(Stored data entries)
>>>>
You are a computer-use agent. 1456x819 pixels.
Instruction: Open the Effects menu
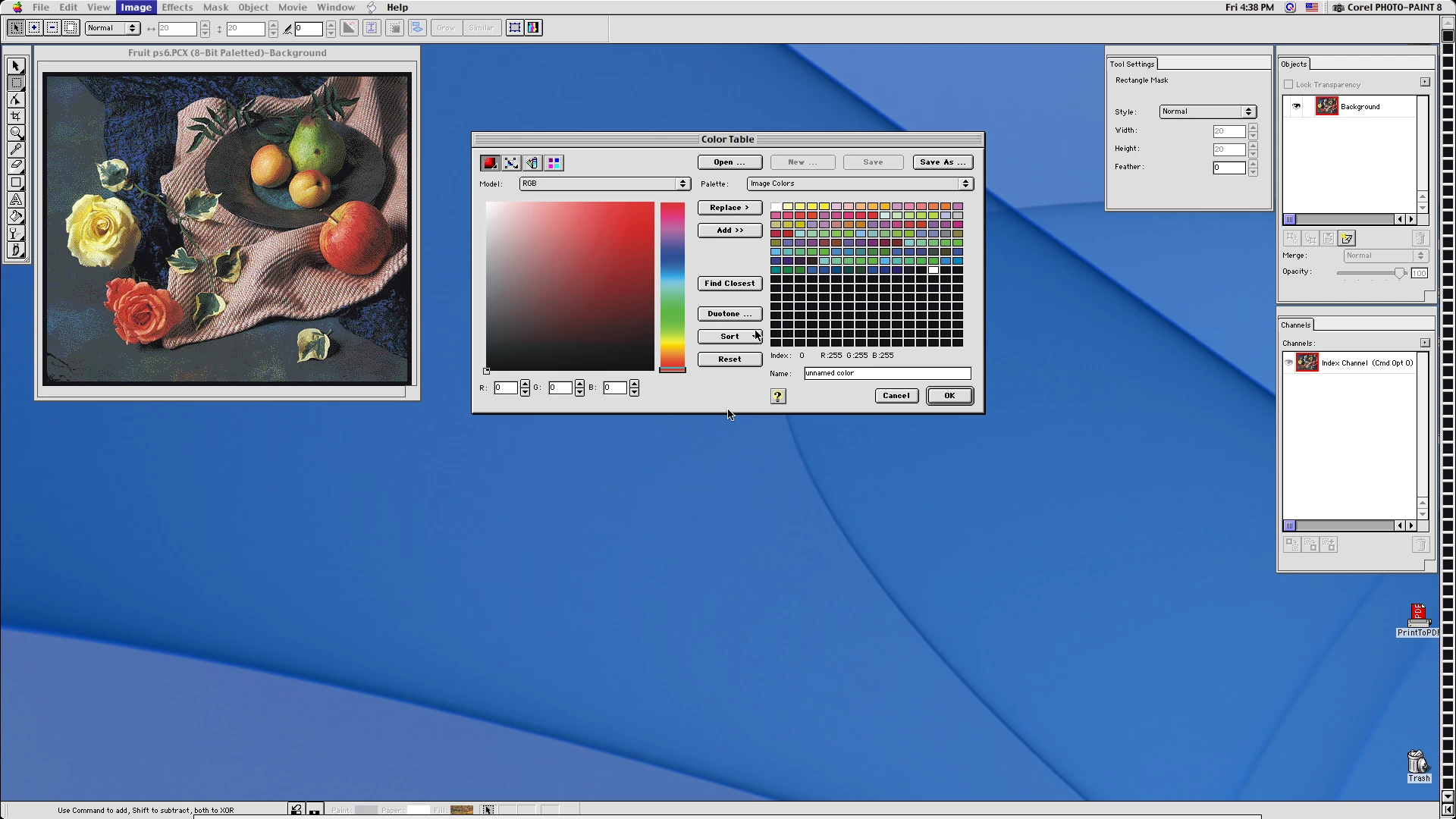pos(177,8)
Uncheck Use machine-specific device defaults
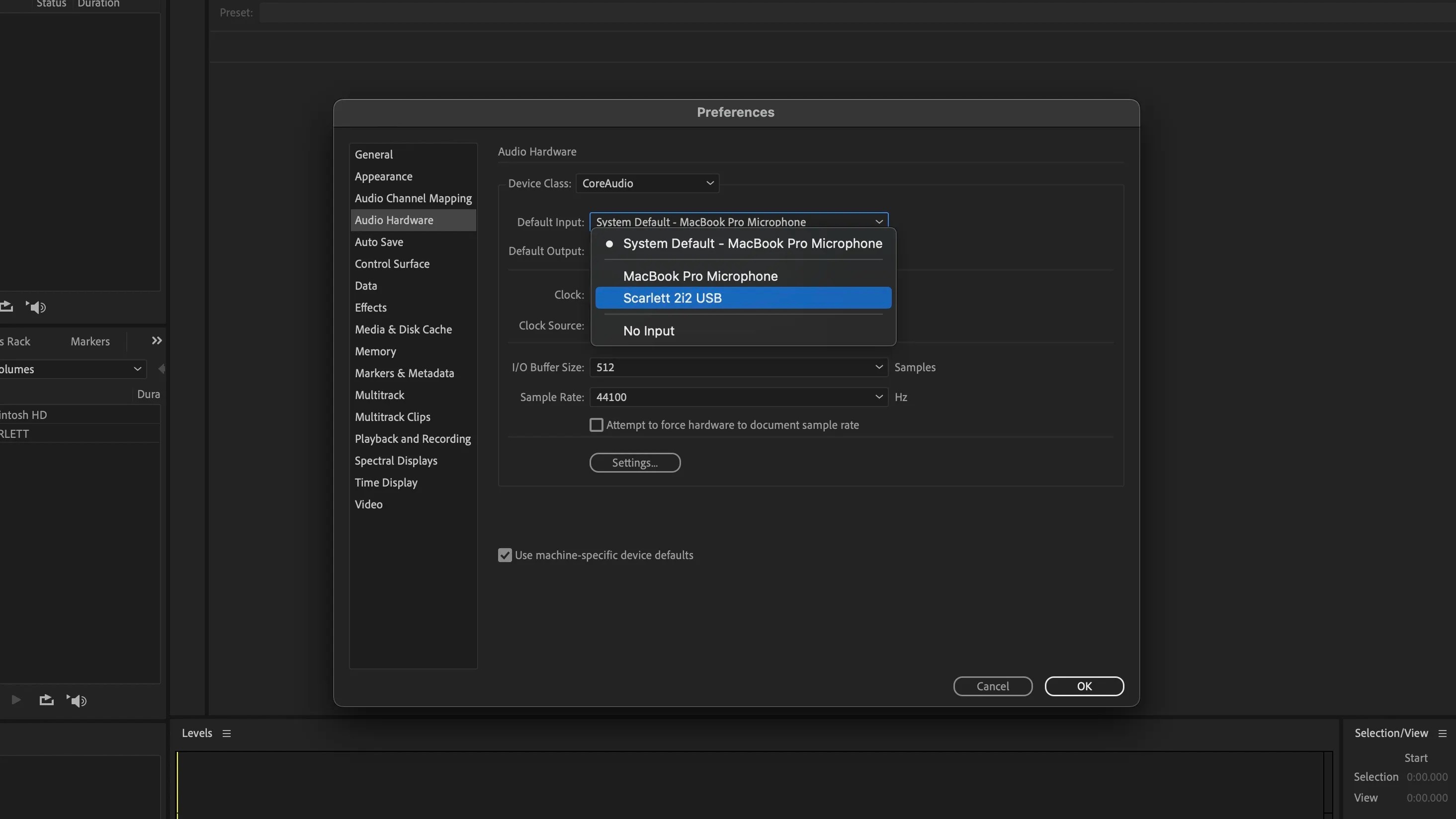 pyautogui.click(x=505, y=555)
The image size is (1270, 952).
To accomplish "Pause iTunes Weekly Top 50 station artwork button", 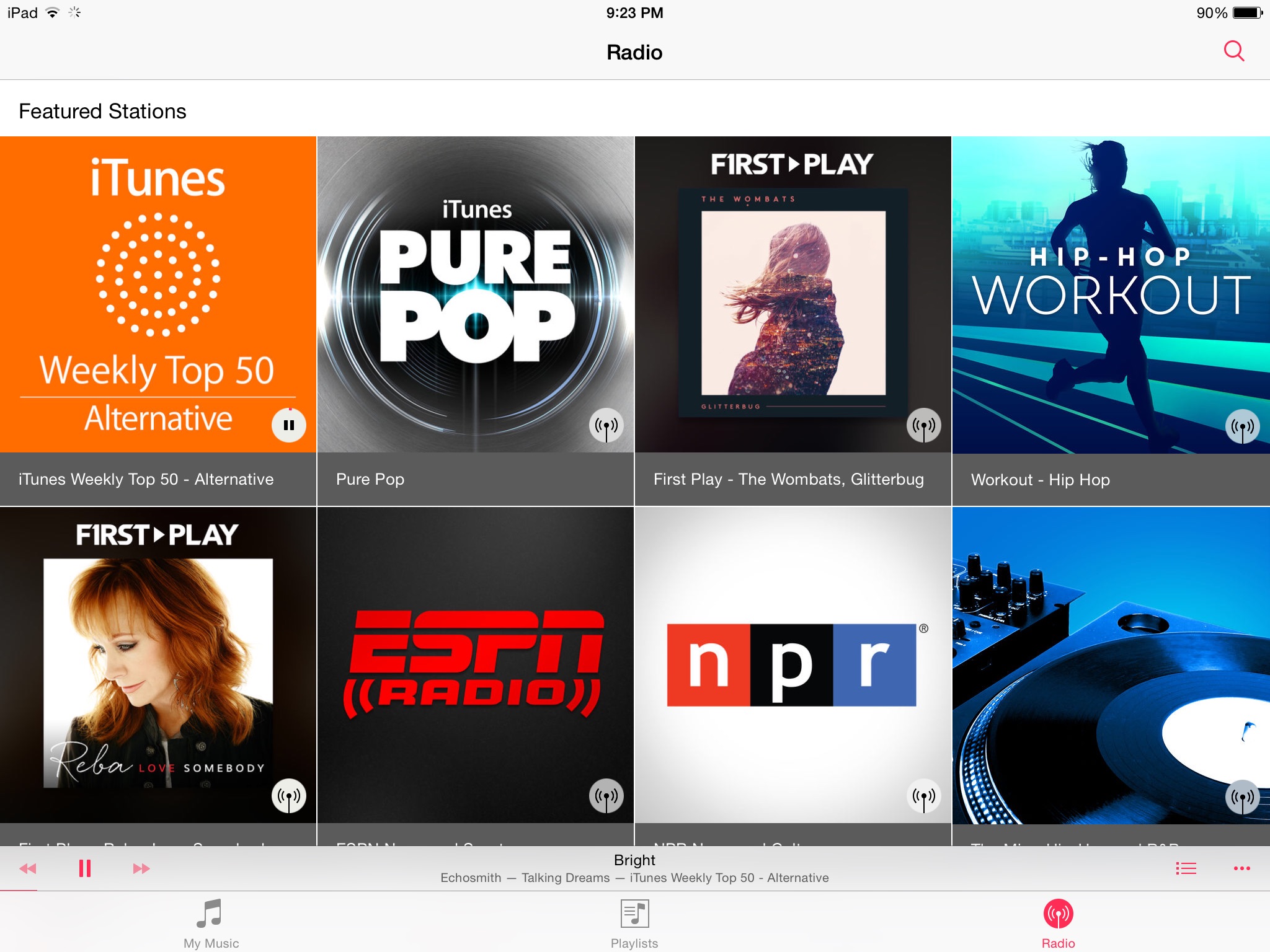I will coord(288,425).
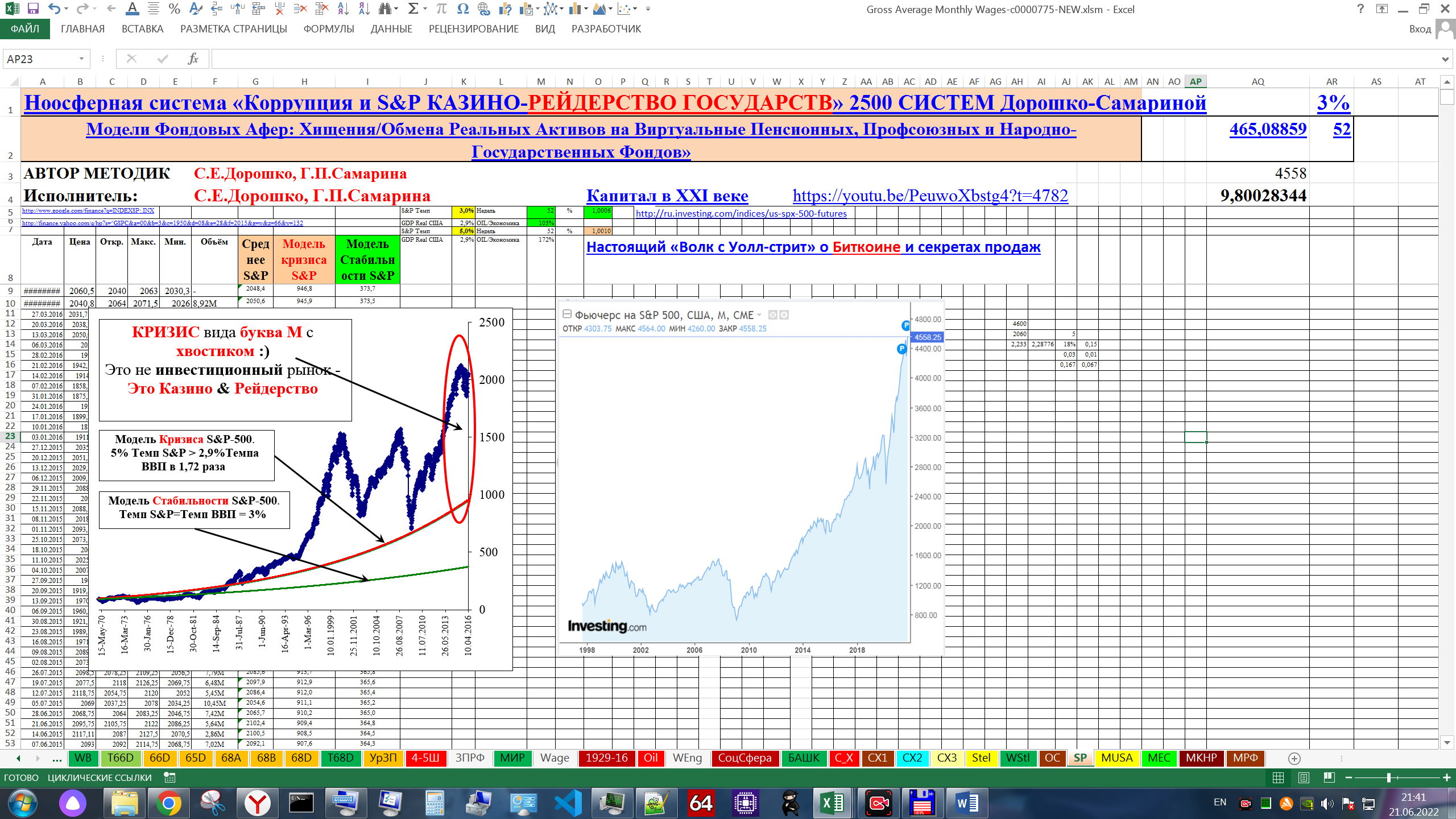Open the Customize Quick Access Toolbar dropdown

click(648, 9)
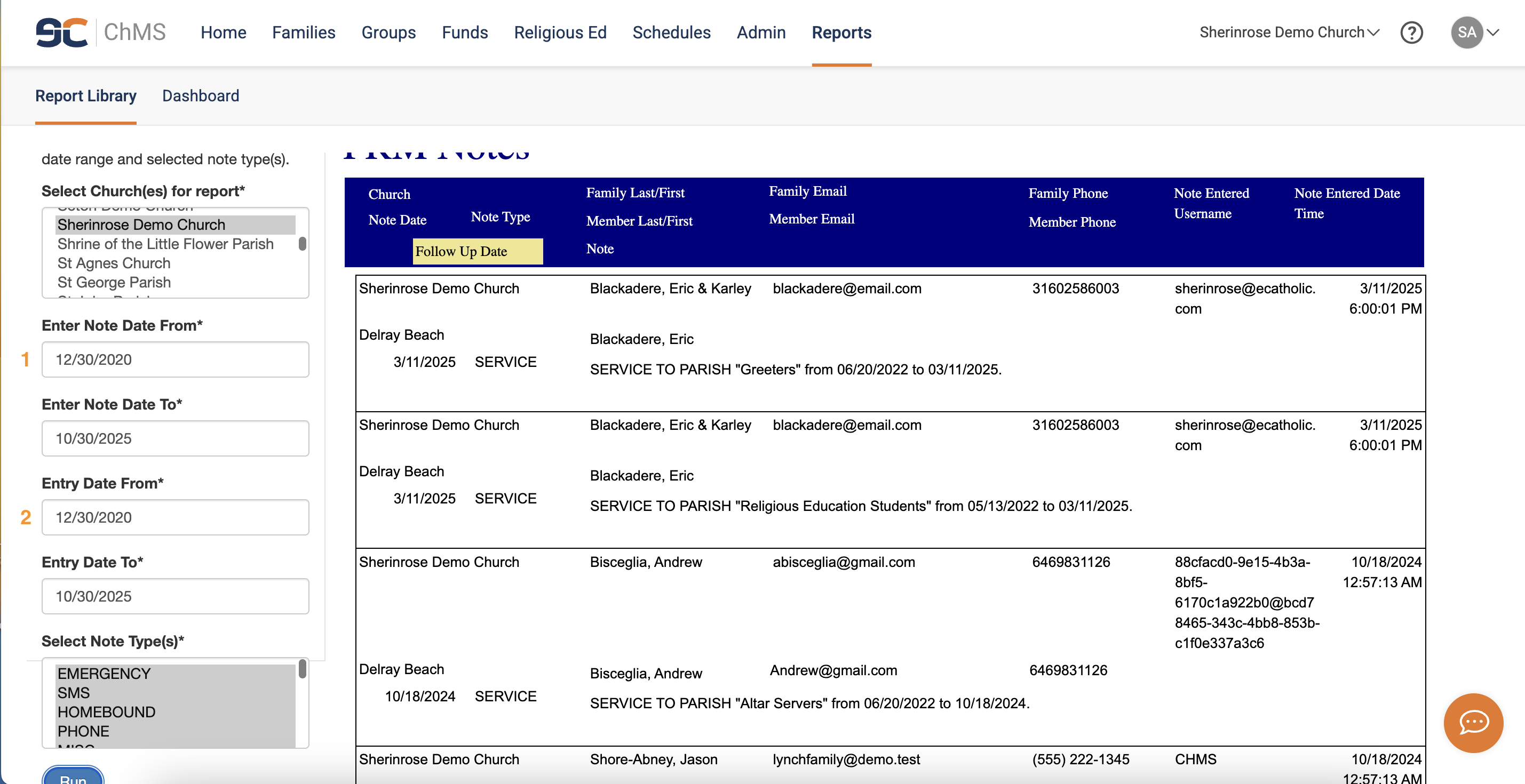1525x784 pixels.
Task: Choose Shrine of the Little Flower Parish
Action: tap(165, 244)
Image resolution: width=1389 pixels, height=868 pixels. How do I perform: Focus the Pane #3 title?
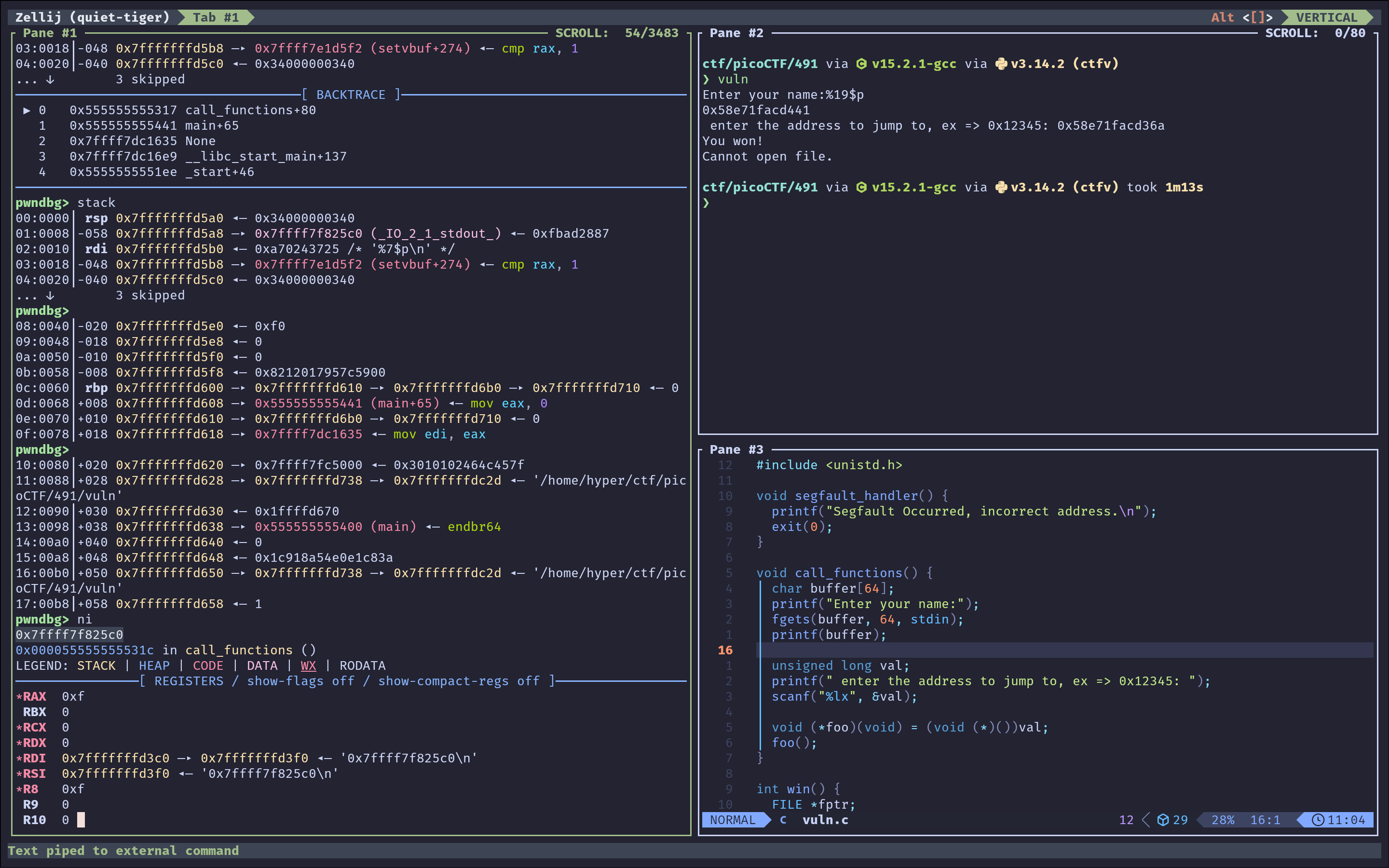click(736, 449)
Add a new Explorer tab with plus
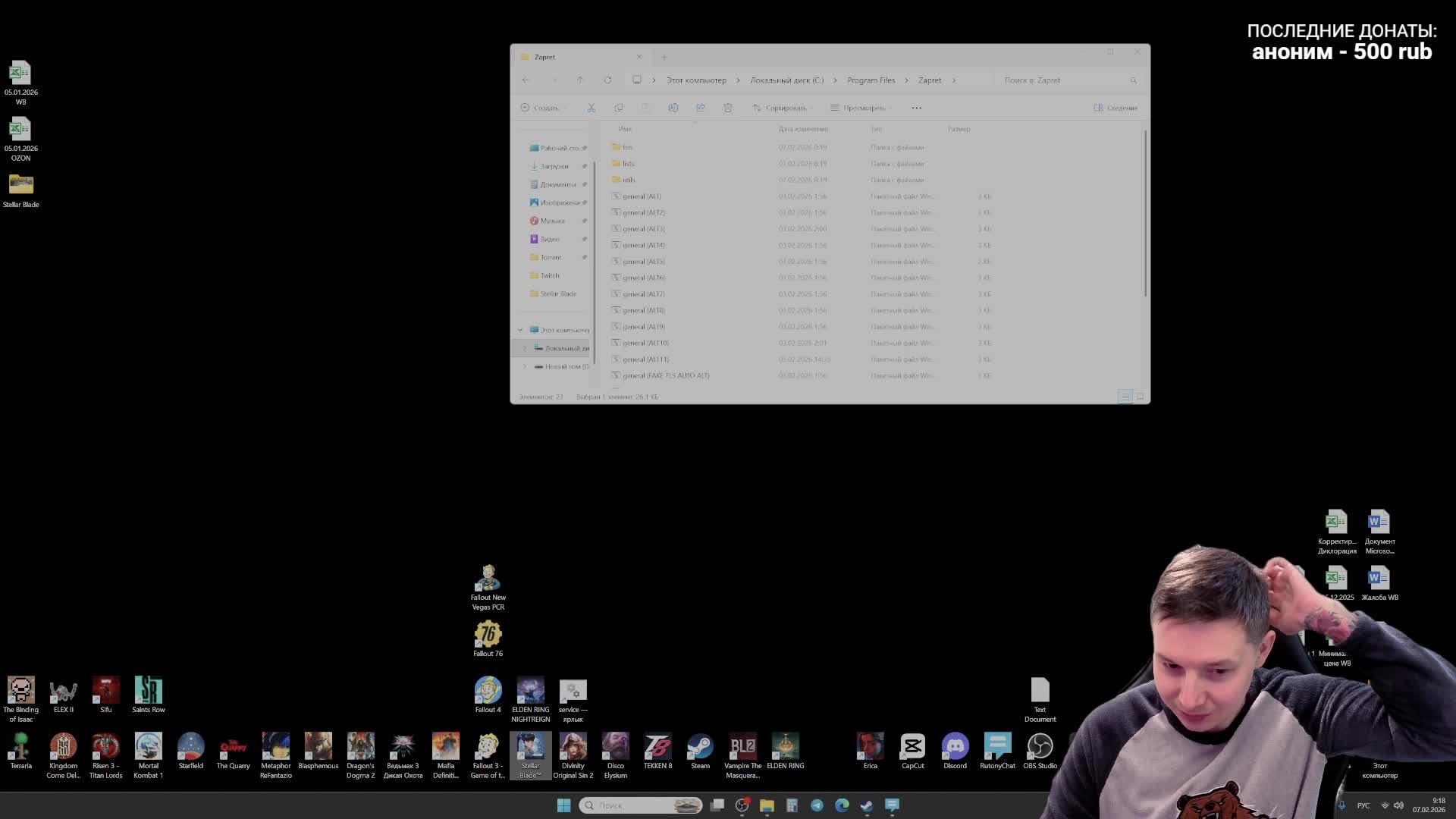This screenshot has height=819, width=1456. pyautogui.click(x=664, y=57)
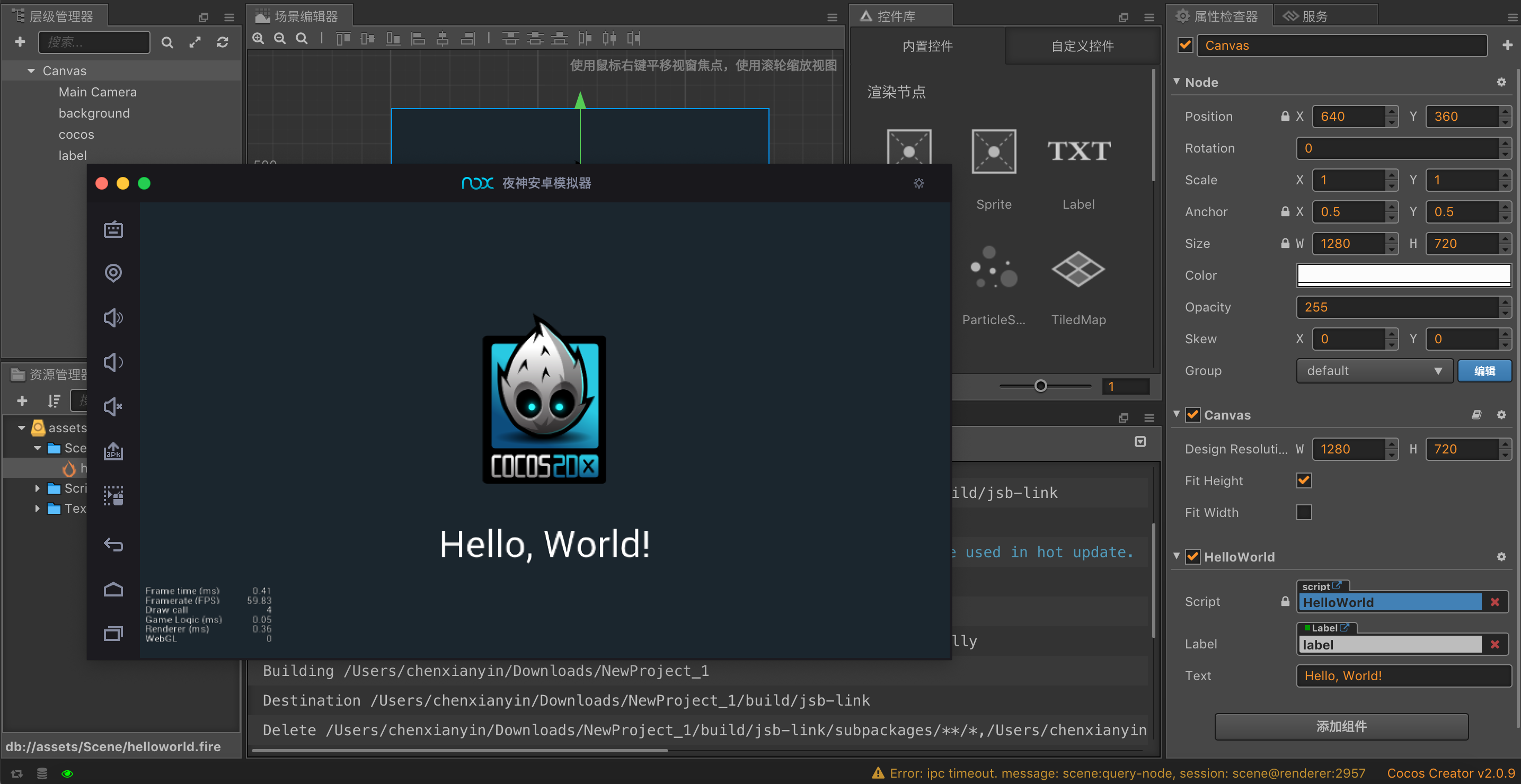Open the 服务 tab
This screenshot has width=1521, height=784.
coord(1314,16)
<<<<
▶ Problem to work on
When you reach the line containing "Instruction: Open the Effects menu" in the entries above, begin restating word for word, and stop once the line containing "The image size is (1270, 952)." has been given. Omit the pictures.

▶ Exercise output
Instruction: Open the Effects menu
pos(177,8)
Uncheck Use machine-specific device defaults
 pyautogui.click(x=505, y=555)
The image size is (1270, 952).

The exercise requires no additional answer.